__EXERCISE INPUTS__.
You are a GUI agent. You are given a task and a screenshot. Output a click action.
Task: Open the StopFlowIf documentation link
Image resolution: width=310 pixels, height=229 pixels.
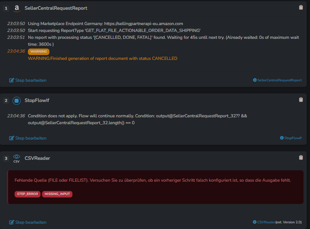(293, 138)
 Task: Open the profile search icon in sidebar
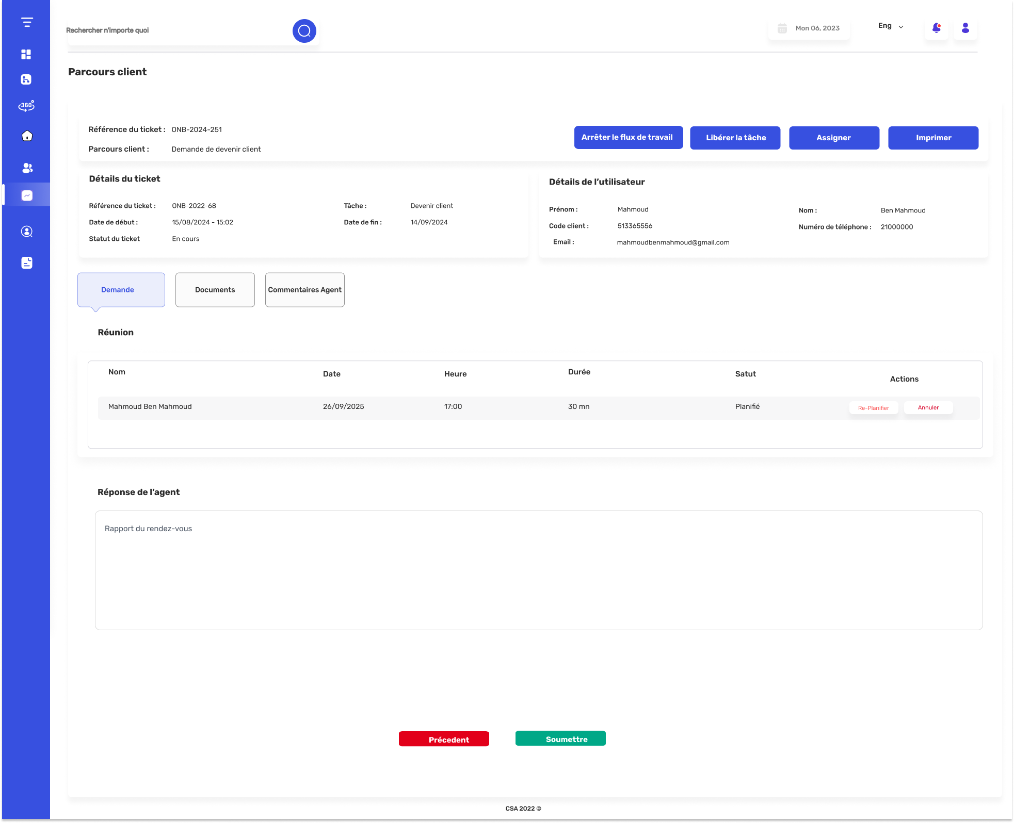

__WHAT NEEDS TO BE DONE__.
Your task is to repeat only the lines from the line containing "Image resolution: width=310" through the final line of the material, inclusive; do not include pictures.

__WORKED SOLUTION__.
Image resolution: width=310 pixels, height=229 pixels.
(293, 138)
 Task: Open the profile search icon in sidebar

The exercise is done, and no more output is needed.